* _Passage to read_:
Thread: Index plan returns different results to sequential scan

Index plan returns different results to sequential scan

From
John Burns
Date:
Hi… 

We’ve been using the postcode extension from PGXN for a number of years and it has not caused any problems until now. 
The original developer is no longer around, but a couple of minor changes have kept it operating since version 9.



There is an operator (%)  and underlying ‘C’ function (postcode_eq_partial) that provides a containment test 
e.g. ‘NW10 5AQ’ % ‘NW10’  is true , ‘L17 3PB’ % ‘NW10’ is false etc.


If we run a   query against a table with a postcode field but no index  using the % operator we get the correct result.

If we run the same query against the table after adding a tree index on the postcode result we get few fewer results.

If we drop and reindex we get a different number of results.

The query is SELECT * FROM XXX where postcode % ’NW10’   
To create a sample table  — create table XXX ( udprn bigint, postcode postcode ) 
To Index it  CREATE INDEX on XXX(postcode)

The underlying representation of the postcode is a 32 bit integer, so not especially esoteric.

Although the postcode package is probably not especially significant in the scheme of things , the behaviour of indexed versus non-indexed queries is worrisome.

* _Data segment_:
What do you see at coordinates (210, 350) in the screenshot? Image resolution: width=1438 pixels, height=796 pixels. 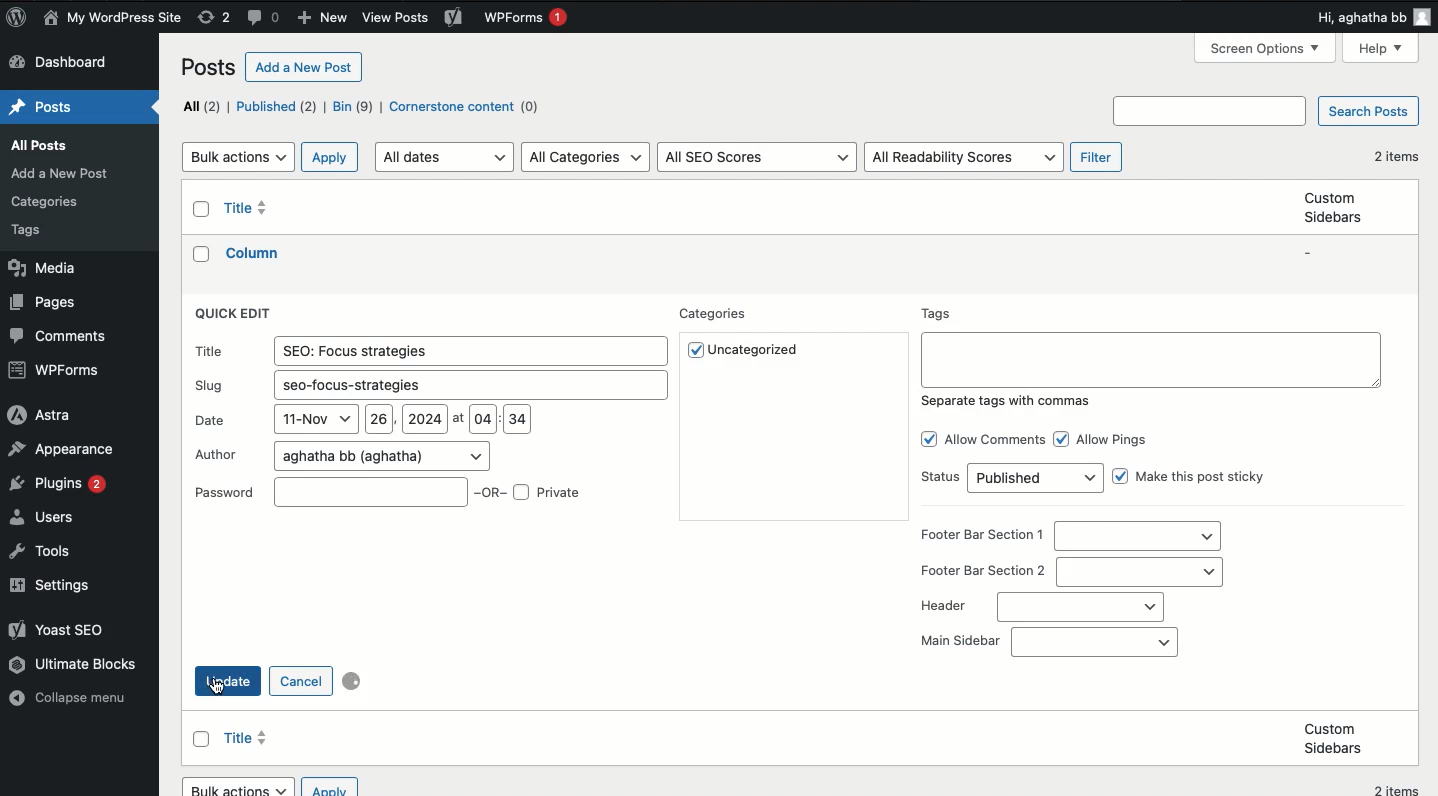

* _The request_: Rewrite the postcode extension thread, starting with "The original developer" and going on through "the correct result.", swapping "containment test" for "prefix check".

* _Right answer_:
The original developer is no longer around, but a couple of minor changes have kept it operating since version 9.



There is an operator (%)  and underlying ‘C’ function (postcode_eq_partial) that provides a prefix check 
e.g. ‘NW10 5AQ’ % ‘NW10’  is true , ‘L17 3PB’ % ‘NW10’ is false etc.


If we run a   query against a table with a postcode field but no index  using the % operator we get the correct result.